Blythe made a lane change on the freeway and Tom saw a sign for Lakeland, thirty miles. She was in a rare sharing mood, so he decided to reciprocate.
“Katie left me.”
“Again? You sleeping around?”
“I’ve never cheated. Not even in the beginning when we were just . . . you know, when we were dating, not exclusive yet.”
“I’m sorry to hear it. Katie is good for you. Well, women are funny. I’ll be the first to admit it. But you’ve got to bring something to the table. You’ve got to give as much as you get.”
After a moment, Tom said, “So you were saying about being born in 1940 . . .”

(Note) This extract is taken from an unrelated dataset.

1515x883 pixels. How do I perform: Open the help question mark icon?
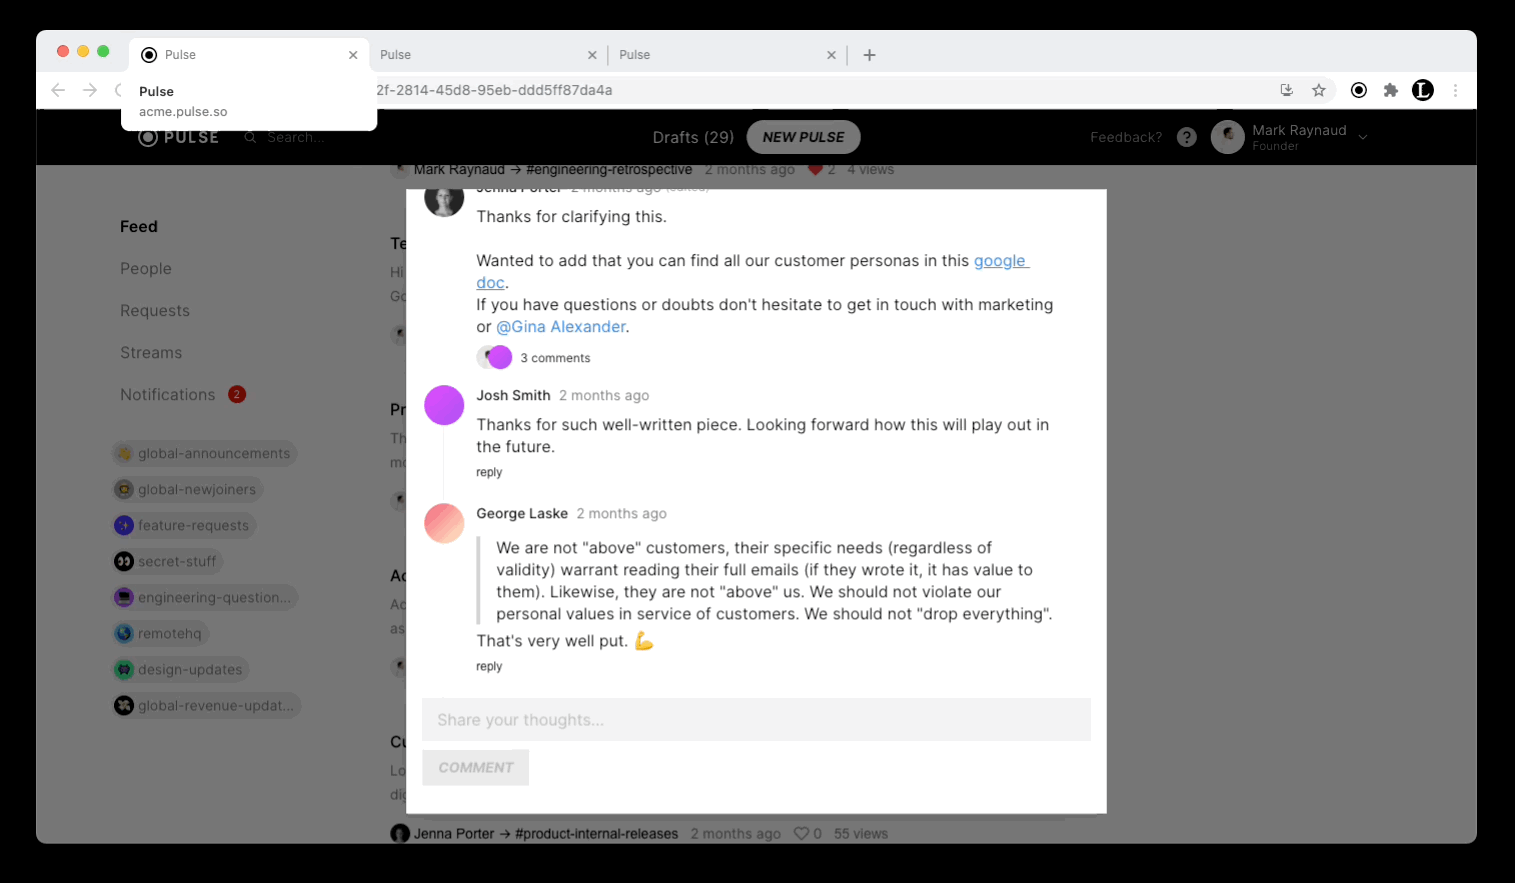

“It’s like an open mike night with you. I’m a child of the late sixties. Bell bottoms and free love — yeah, yeah — you can stop staring. We didn’t really have that in Medulla. But we did have that sense, you know — I didn’t know what it was at the time. Just this idea that things had been perfect. You don’t know when life is good, though. It’s just life. It’s just the way it is. And then . . . it changed. It was subtle at first. Probably it was Vietnam. You know, when I think about it, it was like waking up from a dream. Like the whole country woke up from a dream.”